To be done:
Please pull out each line of the material below that contains the string "Task". Letter case matters.

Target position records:
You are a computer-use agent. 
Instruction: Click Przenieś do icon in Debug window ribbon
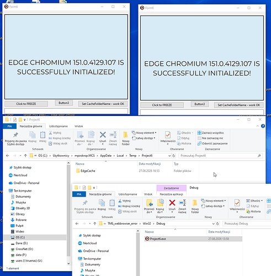(149, 203)
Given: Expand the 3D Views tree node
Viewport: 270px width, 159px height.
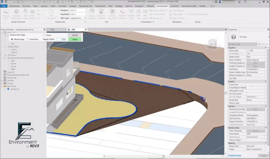Looking at the screenshot, I should [x=5, y=55].
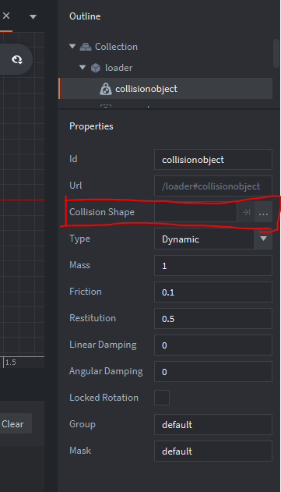Click the camera realign icon in scene toolbar

(x=17, y=59)
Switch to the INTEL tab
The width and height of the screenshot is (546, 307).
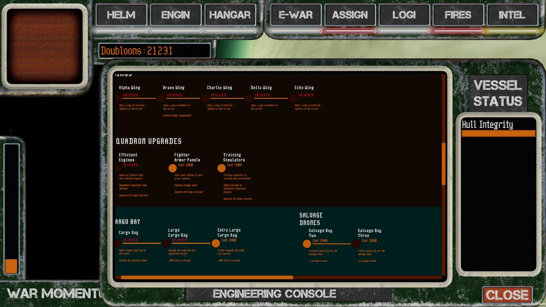pos(512,15)
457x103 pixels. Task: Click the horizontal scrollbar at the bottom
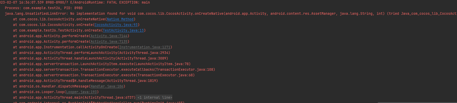(417, 102)
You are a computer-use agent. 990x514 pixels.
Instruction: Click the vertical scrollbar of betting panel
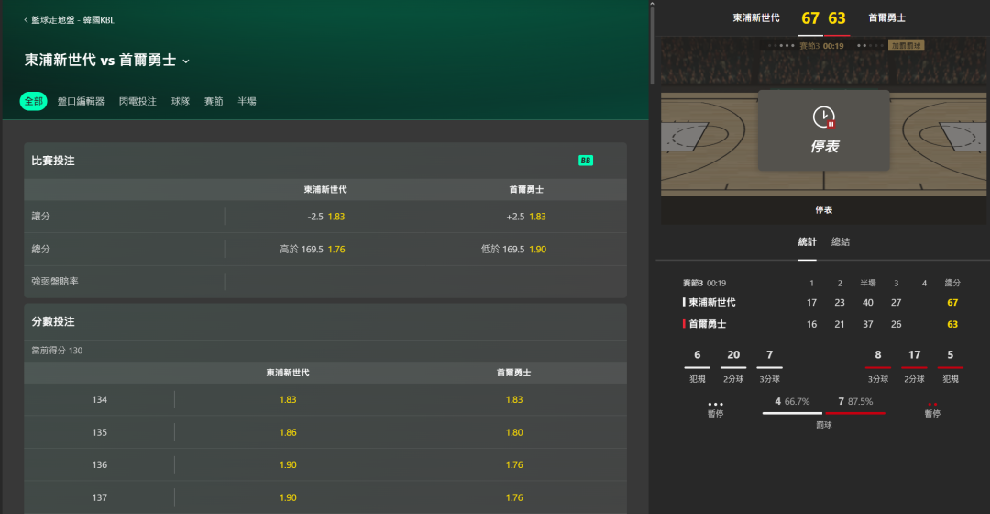[x=652, y=46]
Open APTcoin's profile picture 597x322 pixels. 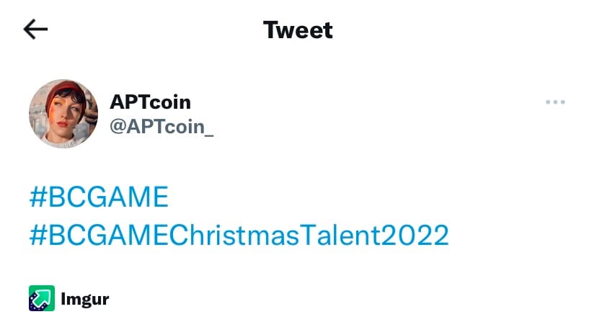click(63, 114)
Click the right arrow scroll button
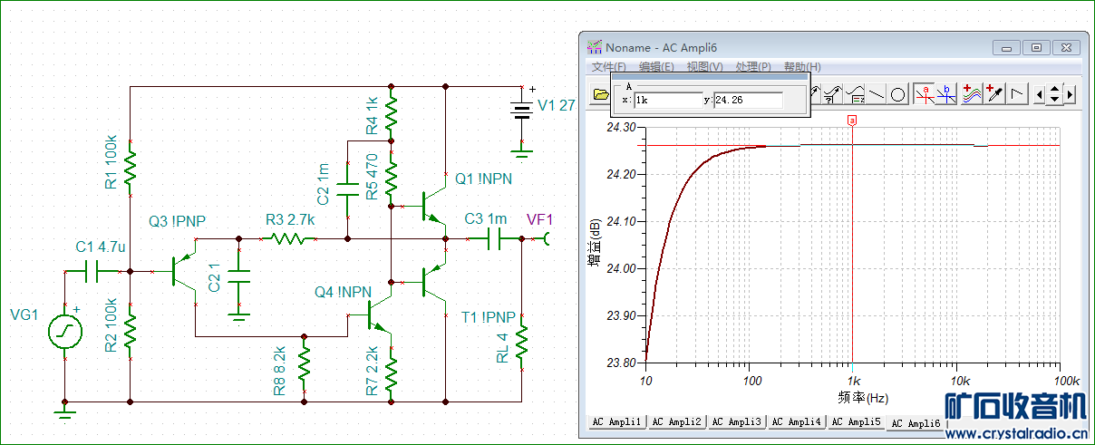The image size is (1095, 445). point(1070,93)
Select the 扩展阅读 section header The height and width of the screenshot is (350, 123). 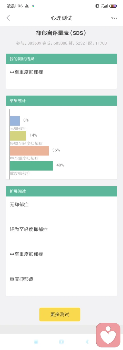[62, 191]
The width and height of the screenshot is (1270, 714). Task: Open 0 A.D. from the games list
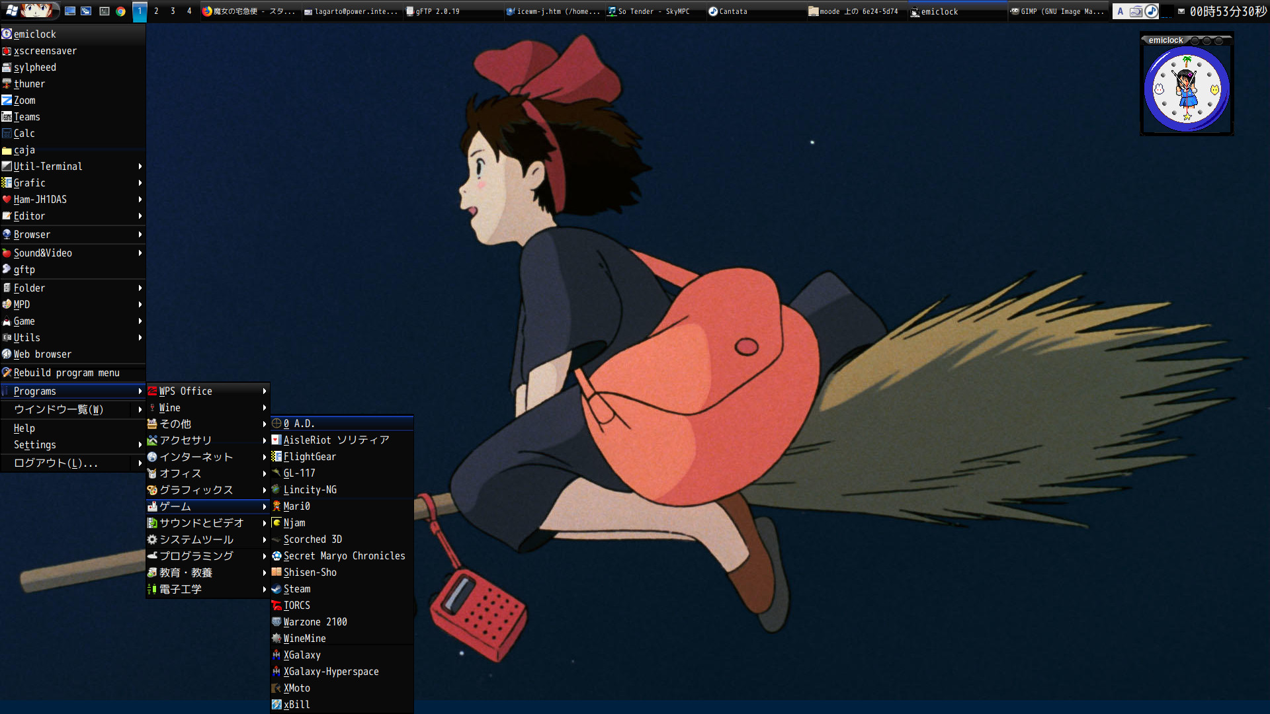pyautogui.click(x=303, y=423)
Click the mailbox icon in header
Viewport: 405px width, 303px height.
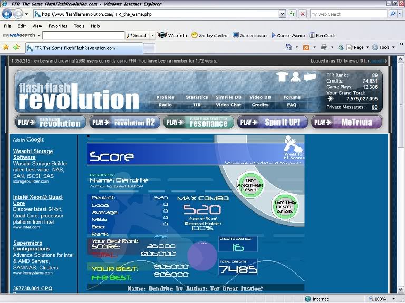tap(310, 77)
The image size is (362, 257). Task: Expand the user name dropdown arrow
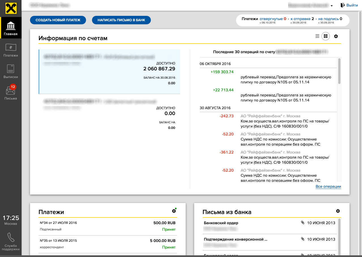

Finished exercise:
457x103 pixels. Task: Click the horizontal scrollbar at the bottom
The width and height of the screenshot is (1270, 714). Task: Open 0 A.D. from the games list
The image size is (362, 257). Task: Expand the user name dropdown arrow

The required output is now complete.